By BOBBY HARRISON / Daily Journal Jackson Bureau
JACKSON – Outgoing Farm Bureau President David Waide ended speculation Monday that he would be a candidate for statewide office in 2011, opting instead “to return to the farm and do what I love to do.”
Waide, a Clay County farmer who has headed the Mississippi Farm Bureau Federation since 1996, had been widely viewed as a likely statewide candidate next year. He had done little to dispel those rumors, but had said he would announce a final decision Monday during his address to the Farm Bureau annual conference, his last as president.
Waide’s voice cracked a little as he ended his speech by telling about 400 Farm Bureau members why he would not seek political office. “After having served the Farm Bureau,” he said, “there is no position in Mississippi that would not have been a demotion.”
Waide was viewed as a possible candidate for governor, lieutenant governor or agriculture commissioner, all posts expected to be open in 2011.
He was seen as a viable candidate had he decided to run. He has a strong base of support as the outgoing head of the Farm Bureau, a group that advocates for Mississippi’s agriculture community and boasts more than 200,000 member families.

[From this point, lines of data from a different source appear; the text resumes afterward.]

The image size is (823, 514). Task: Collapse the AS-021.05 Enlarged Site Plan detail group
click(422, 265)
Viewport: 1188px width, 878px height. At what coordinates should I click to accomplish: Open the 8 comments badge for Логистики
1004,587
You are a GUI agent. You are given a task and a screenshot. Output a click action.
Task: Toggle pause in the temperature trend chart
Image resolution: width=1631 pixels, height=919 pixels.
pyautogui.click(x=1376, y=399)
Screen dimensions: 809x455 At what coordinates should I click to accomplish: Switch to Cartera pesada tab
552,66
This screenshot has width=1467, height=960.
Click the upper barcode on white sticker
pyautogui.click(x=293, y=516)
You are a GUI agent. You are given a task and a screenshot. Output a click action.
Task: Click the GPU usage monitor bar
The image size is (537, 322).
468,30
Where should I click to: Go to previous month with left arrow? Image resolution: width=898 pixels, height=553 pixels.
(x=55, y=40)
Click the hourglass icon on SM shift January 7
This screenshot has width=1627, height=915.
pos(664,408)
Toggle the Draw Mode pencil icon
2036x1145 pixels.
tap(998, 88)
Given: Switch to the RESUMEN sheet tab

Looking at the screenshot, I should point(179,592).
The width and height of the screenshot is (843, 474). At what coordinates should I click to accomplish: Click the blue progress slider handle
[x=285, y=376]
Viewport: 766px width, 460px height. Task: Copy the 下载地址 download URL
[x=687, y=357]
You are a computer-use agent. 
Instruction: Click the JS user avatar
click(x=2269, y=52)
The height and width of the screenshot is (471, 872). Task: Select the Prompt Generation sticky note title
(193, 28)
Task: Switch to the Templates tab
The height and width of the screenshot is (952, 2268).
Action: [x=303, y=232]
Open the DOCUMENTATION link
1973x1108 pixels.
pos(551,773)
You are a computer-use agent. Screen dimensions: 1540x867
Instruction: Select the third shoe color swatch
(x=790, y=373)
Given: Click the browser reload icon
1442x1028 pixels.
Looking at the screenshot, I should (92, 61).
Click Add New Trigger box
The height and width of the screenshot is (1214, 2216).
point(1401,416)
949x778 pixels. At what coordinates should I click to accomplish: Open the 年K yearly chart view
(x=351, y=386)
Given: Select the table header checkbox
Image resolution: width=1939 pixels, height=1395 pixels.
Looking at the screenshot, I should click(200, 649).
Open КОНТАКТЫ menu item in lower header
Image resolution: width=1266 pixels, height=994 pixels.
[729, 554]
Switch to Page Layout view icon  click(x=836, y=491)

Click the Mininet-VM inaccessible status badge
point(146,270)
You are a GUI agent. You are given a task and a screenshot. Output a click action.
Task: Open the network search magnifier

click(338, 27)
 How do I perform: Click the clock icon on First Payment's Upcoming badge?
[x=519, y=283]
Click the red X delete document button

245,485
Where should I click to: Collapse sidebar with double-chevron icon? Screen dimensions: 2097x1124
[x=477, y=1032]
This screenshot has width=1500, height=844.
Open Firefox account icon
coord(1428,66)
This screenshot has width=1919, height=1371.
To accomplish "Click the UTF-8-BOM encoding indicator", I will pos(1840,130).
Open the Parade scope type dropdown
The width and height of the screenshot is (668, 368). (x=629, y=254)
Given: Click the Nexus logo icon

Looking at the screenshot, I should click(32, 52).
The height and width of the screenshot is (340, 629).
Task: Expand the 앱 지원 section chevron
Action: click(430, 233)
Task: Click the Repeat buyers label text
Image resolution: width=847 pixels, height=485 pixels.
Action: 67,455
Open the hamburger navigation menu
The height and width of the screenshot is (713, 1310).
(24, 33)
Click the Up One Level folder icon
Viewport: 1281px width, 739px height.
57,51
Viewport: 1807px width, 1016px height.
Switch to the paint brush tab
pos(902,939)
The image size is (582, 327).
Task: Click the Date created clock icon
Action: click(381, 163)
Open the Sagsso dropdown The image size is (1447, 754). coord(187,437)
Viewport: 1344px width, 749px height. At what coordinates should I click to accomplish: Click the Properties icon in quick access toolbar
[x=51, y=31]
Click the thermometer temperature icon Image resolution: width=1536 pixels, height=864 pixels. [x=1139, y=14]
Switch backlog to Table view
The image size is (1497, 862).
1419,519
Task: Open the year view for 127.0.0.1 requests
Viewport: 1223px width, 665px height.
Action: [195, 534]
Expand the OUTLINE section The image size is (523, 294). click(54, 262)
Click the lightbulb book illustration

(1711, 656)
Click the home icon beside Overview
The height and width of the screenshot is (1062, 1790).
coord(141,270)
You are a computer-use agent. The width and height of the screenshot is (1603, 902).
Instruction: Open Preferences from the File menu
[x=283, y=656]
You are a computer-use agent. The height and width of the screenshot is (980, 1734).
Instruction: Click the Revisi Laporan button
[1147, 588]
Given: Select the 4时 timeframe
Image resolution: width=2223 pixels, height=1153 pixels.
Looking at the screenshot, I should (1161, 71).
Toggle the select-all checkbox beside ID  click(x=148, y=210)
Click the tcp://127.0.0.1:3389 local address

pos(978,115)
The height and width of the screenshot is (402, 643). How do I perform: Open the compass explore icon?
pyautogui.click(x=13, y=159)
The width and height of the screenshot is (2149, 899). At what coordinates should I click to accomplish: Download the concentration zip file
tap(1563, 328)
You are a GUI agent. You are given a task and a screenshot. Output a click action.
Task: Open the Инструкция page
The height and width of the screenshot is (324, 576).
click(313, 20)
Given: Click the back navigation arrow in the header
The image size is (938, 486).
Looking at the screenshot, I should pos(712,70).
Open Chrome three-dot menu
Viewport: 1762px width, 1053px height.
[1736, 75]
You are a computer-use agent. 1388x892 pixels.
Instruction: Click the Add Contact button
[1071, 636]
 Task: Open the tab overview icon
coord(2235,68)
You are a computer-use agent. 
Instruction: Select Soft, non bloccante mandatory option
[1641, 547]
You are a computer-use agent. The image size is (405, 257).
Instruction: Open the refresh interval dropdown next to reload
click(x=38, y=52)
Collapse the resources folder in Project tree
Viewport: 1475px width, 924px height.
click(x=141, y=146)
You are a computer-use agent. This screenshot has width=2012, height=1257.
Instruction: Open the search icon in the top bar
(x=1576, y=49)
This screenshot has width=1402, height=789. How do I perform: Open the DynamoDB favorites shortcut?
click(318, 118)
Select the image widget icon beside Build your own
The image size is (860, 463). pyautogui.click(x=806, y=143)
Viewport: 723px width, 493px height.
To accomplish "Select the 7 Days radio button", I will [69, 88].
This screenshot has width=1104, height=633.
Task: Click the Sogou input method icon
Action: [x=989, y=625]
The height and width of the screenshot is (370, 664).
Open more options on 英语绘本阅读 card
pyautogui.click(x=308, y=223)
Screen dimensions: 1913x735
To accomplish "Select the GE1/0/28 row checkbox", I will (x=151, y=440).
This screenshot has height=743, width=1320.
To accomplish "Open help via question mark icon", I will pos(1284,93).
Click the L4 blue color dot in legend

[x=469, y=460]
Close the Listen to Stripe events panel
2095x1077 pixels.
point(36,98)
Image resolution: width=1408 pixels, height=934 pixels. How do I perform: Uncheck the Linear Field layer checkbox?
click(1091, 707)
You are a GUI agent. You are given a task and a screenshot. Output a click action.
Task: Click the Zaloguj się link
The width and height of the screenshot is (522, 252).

“I was surprised he did not run,” said Ronnie Jones, a Farm Bureau member from Marshall County and retired county extension agent.
B.A. Teague, a Farm Bureau member from Union County, said, “I thought he would have been a good state officeholder, but if he wants to farm that is what he should do.”
Waide said he would remain active in the political process.
He led the effort, with Farm Bureau backing, to place on the 2011 election ballot an initiative that would prevent private property from being taken for the use of another private entity.
During his final address as president, he touted the need to continue to highlight the importance of agriculture in the state and national economy and its importance to the overall well-being of the nation.
He also said Farm Bureau must continue to work to ensure the agriculture industry is not over-regulated.
He voiced opposition to legislative attempts to expand the state’s animal cruelty laws and to make the violation a felony. He said such laws would make it impossible for farmers to raise cattle and other animals for slaughter and meat production.